**Short exercise**
Find every line in the records below that contains the string "target", and copy each of those lines. Treat uppercase and lowercase letters as different.

**Material supplied**

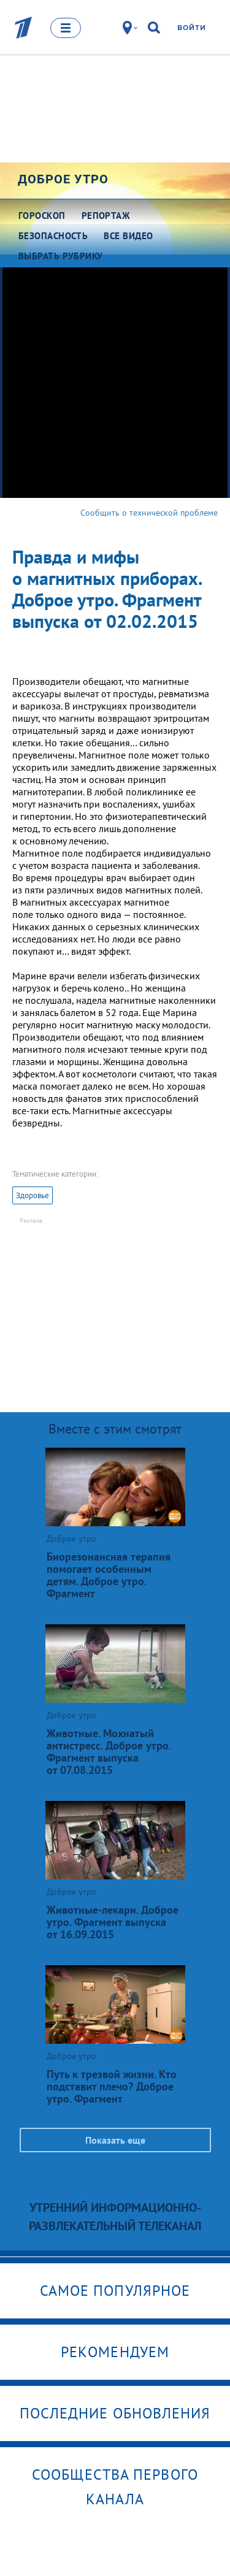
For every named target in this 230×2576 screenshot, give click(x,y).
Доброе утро (63, 179)
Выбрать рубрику (60, 256)
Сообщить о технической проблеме (149, 512)
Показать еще (115, 2140)
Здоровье (32, 1195)
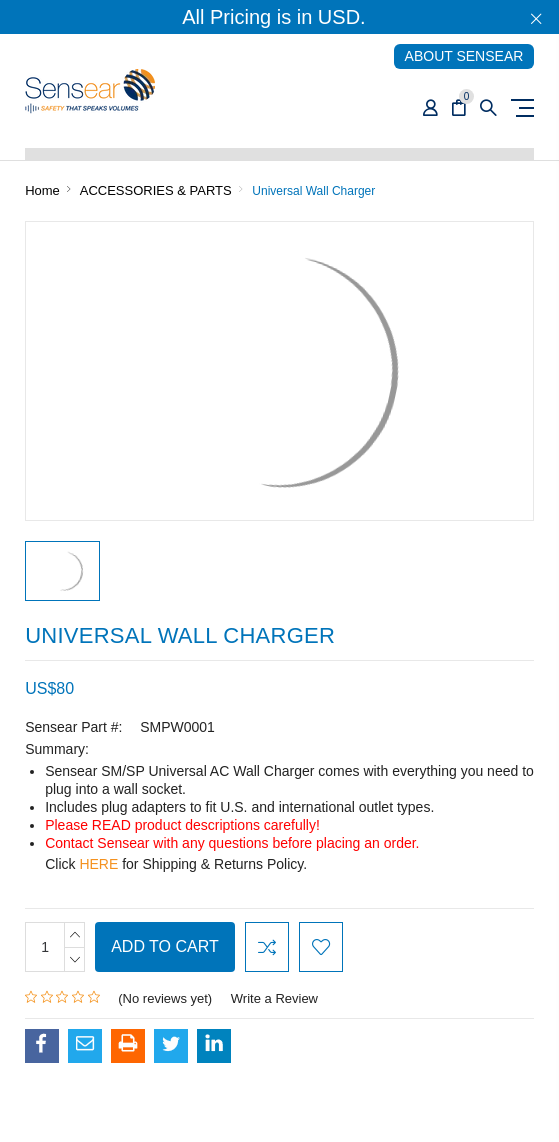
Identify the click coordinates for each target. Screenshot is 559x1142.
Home (42, 190)
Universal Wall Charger (313, 191)
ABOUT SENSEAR (464, 56)
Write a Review (274, 998)
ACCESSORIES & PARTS (156, 190)
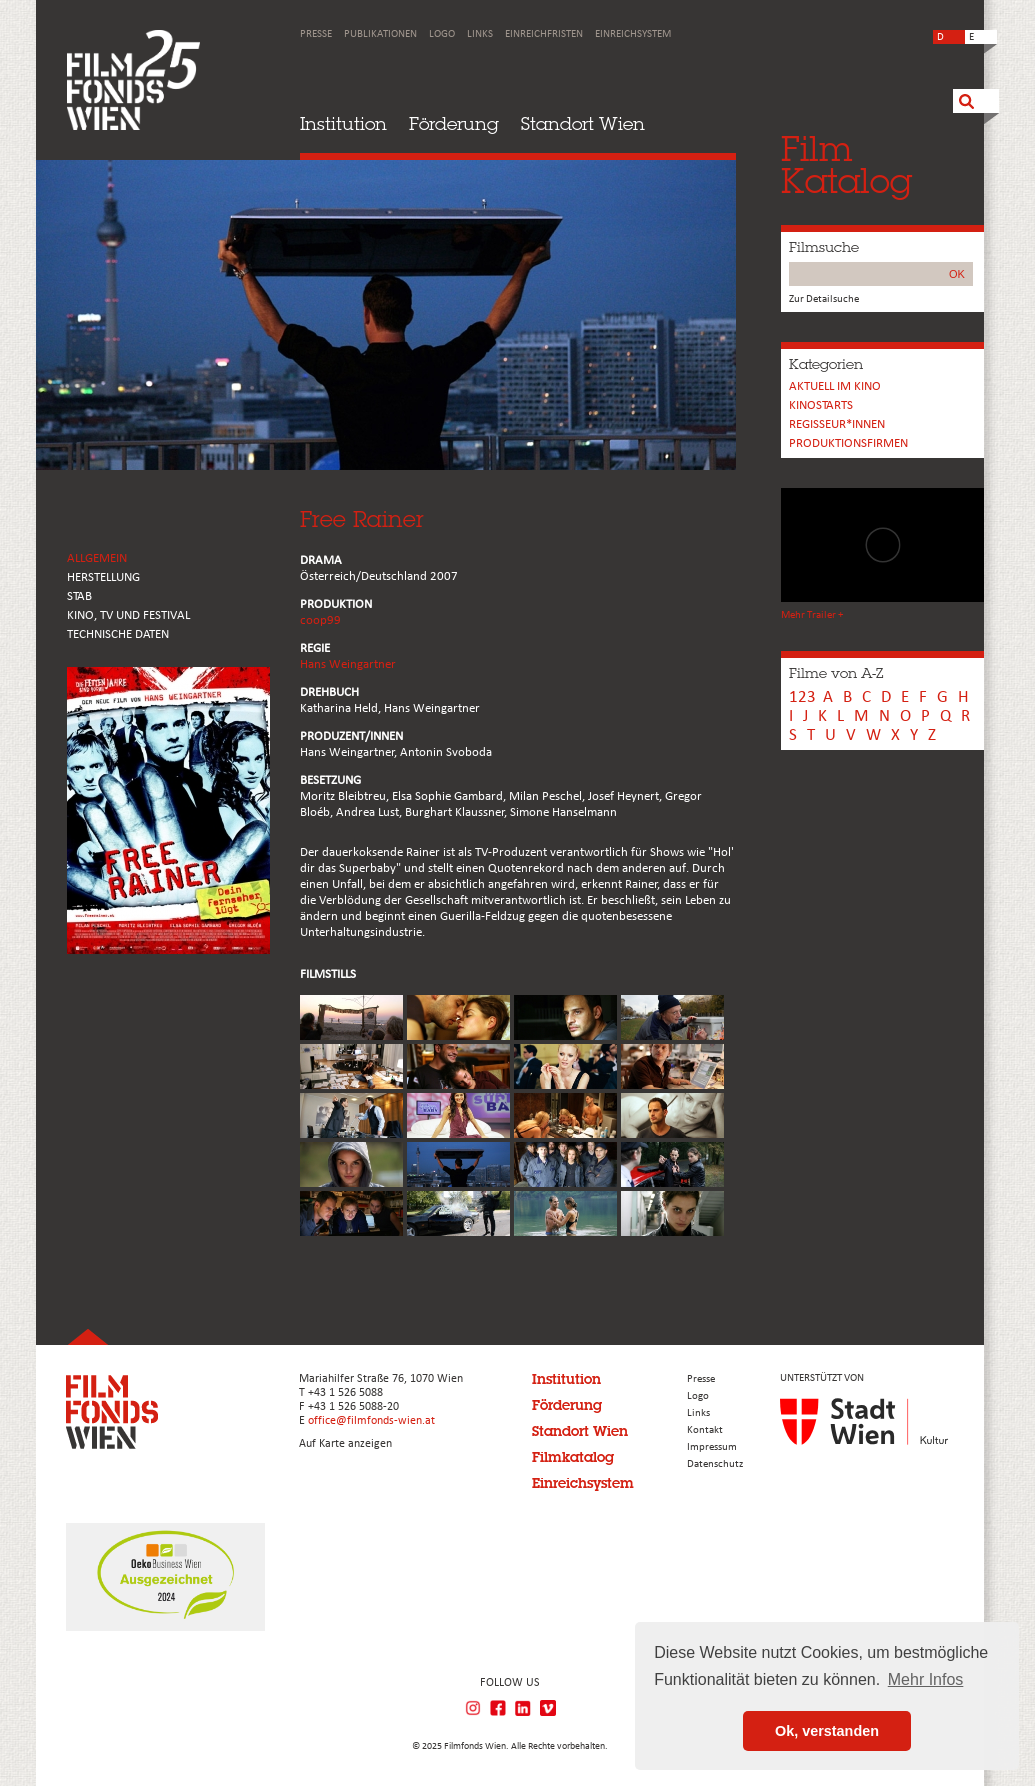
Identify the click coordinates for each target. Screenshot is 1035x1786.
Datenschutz (715, 1464)
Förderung (454, 123)
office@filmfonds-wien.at (371, 1421)
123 (802, 697)
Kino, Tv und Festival (128, 615)
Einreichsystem (633, 34)
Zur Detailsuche (824, 299)
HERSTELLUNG (103, 577)
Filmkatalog (573, 1457)
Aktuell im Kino (835, 386)
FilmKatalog (846, 164)
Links (480, 34)
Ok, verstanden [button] (827, 1731)
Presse (316, 34)
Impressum (712, 1447)
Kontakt (705, 1430)
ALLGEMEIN (97, 558)
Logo (442, 34)
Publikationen (380, 34)
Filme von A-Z (836, 673)
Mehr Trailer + (812, 615)
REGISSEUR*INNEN (837, 424)
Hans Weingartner (348, 664)
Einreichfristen (544, 34)
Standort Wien (583, 123)
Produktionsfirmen (848, 443)
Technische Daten (118, 634)
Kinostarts (821, 405)
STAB (79, 596)
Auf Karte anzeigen (345, 1444)
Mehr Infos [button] (926, 1679)
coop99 (320, 620)
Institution (343, 123)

**The solution**
For every named target in this 230×2576 screenshot, give click(x,y).
Identify the click coordinates for each target. Screenshot is 559x1142.
Identify the click coordinates for each target. Screenshot is 1035x1786.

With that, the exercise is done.